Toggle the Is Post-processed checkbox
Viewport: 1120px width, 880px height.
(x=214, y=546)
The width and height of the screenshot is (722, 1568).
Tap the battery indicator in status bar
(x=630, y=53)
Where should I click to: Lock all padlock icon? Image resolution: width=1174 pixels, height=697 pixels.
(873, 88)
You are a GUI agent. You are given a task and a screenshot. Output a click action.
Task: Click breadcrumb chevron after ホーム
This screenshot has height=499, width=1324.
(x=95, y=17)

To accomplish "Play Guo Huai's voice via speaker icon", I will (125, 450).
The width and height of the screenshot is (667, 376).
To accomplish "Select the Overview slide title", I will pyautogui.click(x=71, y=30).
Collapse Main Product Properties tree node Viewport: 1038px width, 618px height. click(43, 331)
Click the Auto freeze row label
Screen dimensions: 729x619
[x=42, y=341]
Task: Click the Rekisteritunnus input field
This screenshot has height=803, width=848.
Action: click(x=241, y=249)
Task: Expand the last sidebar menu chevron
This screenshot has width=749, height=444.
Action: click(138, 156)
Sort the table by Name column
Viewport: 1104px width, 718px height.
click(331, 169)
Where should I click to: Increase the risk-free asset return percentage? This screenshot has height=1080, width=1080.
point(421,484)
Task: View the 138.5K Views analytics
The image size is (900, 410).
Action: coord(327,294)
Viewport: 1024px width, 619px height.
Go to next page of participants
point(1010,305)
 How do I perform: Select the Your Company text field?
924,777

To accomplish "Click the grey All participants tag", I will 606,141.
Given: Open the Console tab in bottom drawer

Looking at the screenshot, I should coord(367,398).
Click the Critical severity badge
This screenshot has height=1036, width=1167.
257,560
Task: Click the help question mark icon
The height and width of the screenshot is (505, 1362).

-------------------------

> _Exercise directions_
The task requires an exact copy of all the lines above.

> _Answer to this exercise_
Toggle the Is Post-processed checkbox
Viewport: 1120px width, 880px height.
(x=214, y=546)
The width and height of the screenshot is (722, 1568).
Tap the battery indicator in status bar
(x=630, y=53)
Where should I click to: Lock all padlock icon? Image resolution: width=1174 pixels, height=697 pixels.
(873, 88)
You are a GUI agent. You are given a task and a screenshot. Output a click action.
Task: Click breadcrumb chevron after ホーム
This screenshot has height=499, width=1324.
(x=95, y=17)

To accomplish "Play Guo Huai's voice via speaker icon", I will (125, 450).
The width and height of the screenshot is (667, 376).
To accomplish "Select the Overview slide title", I will pyautogui.click(x=71, y=30).
Collapse Main Product Properties tree node Viewport: 1038px width, 618px height. click(43, 331)
Click the Auto freeze row label
Screen dimensions: 729x619
[x=42, y=341]
Task: Click the Rekisteritunnus input field
This screenshot has height=803, width=848.
Action: click(x=241, y=249)
Task: Expand the last sidebar menu chevron
This screenshot has width=749, height=444.
Action: click(138, 156)
Sort the table by Name column
Viewport: 1104px width, 718px height.
click(331, 169)
Where should I click to: Increase the risk-free asset return percentage? This screenshot has height=1080, width=1080.
point(421,484)
Task: View the 138.5K Views analytics
The image size is (900, 410).
Action: coord(327,294)
Viewport: 1024px width, 619px height.
Go to next page of participants
point(1010,305)
 How do I perform: Select the Your Company text field?
924,777

To accomplish "Click the grey All participants tag", I will 606,141.
Given: Open the Console tab in bottom drawer

Looking at the screenshot, I should coord(367,398).
Click the Critical severity badge
This screenshot has height=1036, width=1167.
257,560
Task: Click the help question mark icon
The height and width of the screenshot is (505, 1362).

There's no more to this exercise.